> Forgings have the added advantage of variable grain direction which generally can be tailored to the stress patterns of a specific design.
This is a super underappreciated fact! It's often repeated that forging is just stronger, but just squishing steel does NOT make it stronger. Forging a part is so much more than just smashing it into a shape.
Steel cable is made of pretty ordinary steel which is stretched 100s of times its original length. That process alone makes it 2-4x stronger in that direction. You stretch steel and it gets stronger in that direction.
Do you see how complicated that optimization process becomes? The process steps are not just trying to take it to the final shape. Your piston rod needs to be strong lengthwise, so you actually want to start with a short fat ingot and stretch it out instead of one that is near-final size.
Think of making an I-beam. You could hammer out the middle, making it thinner. That would give you a bit of strength there but very little on the edges. If you instead pull the edges out, you create a long continuous stretch that will be very strong against bending. Where, how, and in what order you stretch makes all the difference. You may want to leave extra material and cut it off later, so that your grains are all oriented together instead of tapering to a point.

**RAW DATA:**
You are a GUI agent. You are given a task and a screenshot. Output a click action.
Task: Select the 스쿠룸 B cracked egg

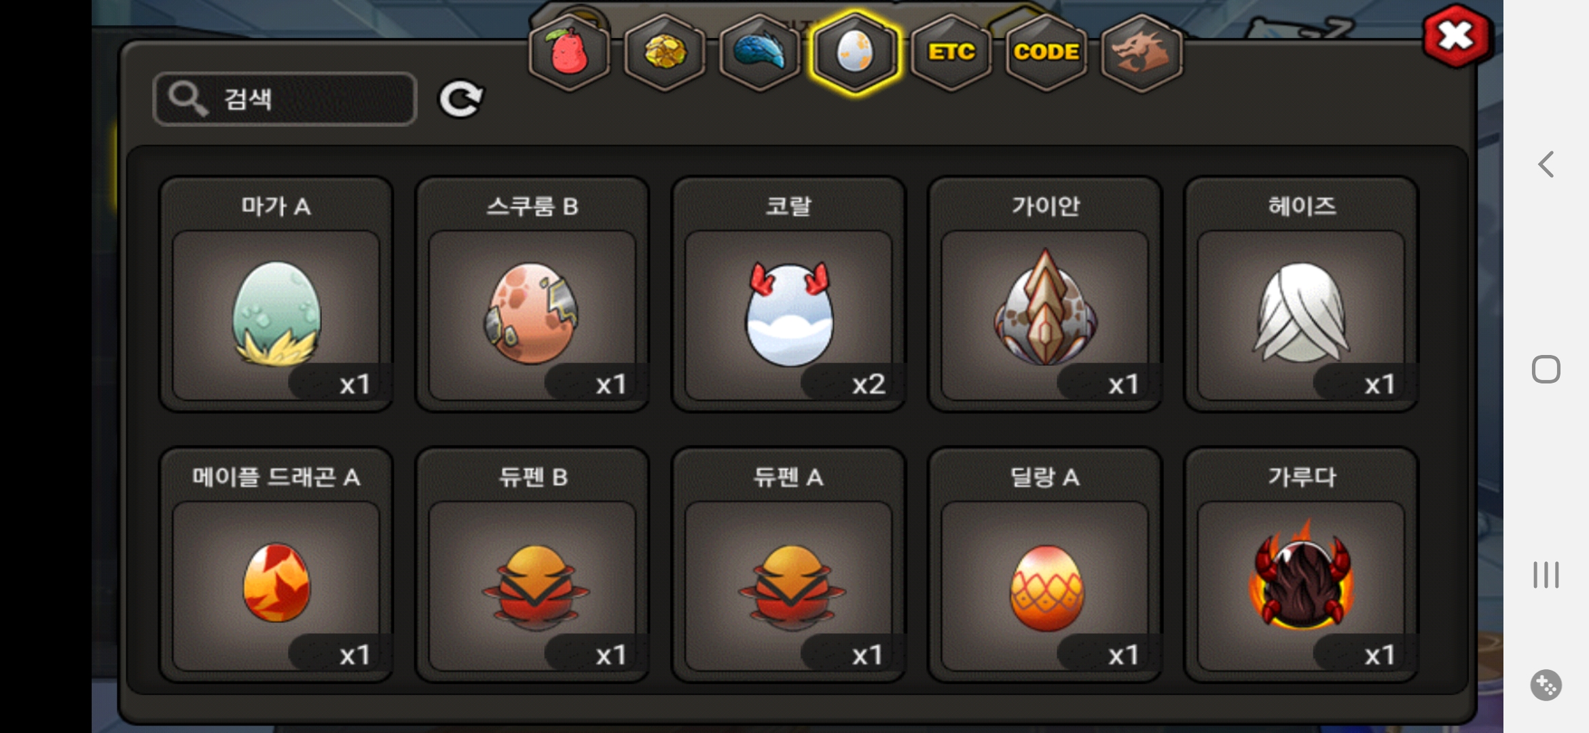[532, 295]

**STATED TASK:** Write out everything from "Think of making" down to "to a point." in the post on forging, renaming "I-beam" to "H-beam". The material can be left aside here.

**RESPONSE TO THIS TASK:**
Think of making an H-beam. You could hammer out the middle, making it thinner. That would give you a bit of strength there but very little on the edges. If you instead pull the edges out, you create a long continuous stretch that will be very strong against bending. Where, how, and in what order you stretch makes all the difference. You may want to leave extra material and cut it off later, so that your grains are all oriented together instead of tapering to a point.